I’m looking at people running Deepseek’s 671B R1 locally using NVME drives at 2 tokens a second. So why not skip the FLASH and give me a 1TB drive using a NVME controller and only DRAM behind it? The ultimate transistor count is lower on the silicon side. It would be slower than typical system memory but the same as any NVME with a DRAM cache. The controller architecture for safe page writes in Flash and the internal boost circuitry for pulsing each page is around the same complexity as the memory management unit and constant refresh of DRAM and its power stability requirements. Heck, DDR5 and up is putting power regulation on the system memory already IIRC. Anyone know why this is not a thing or where to get this thing?


I don’t know. I have, in the past, been vaguely interested in getting a physical RAM drive to throw more memory on a system than a motherboard supports for use as a read cache for slower storage, and I only ran into things from years back.

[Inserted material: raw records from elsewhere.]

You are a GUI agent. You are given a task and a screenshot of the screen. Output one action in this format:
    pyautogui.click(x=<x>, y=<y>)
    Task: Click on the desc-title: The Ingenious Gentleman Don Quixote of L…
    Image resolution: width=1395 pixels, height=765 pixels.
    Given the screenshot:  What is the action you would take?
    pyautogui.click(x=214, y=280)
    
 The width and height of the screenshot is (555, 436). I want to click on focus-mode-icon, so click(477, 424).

My guess is that there just isn’t enough stuff out there where one really benefits all that much from that much more memory, so not a huge amount of demand. It might also be that the idea is to segregate desktop computing from some other environments, and Intel and similar want to put a cap on how much memory is accessible to desktop systems so that they can charge higher prices for specialized systems. I don’t know how they’d prevent someone from throwing a ton of DRAM chips in a drive, but I can imagine them having an incentive for it.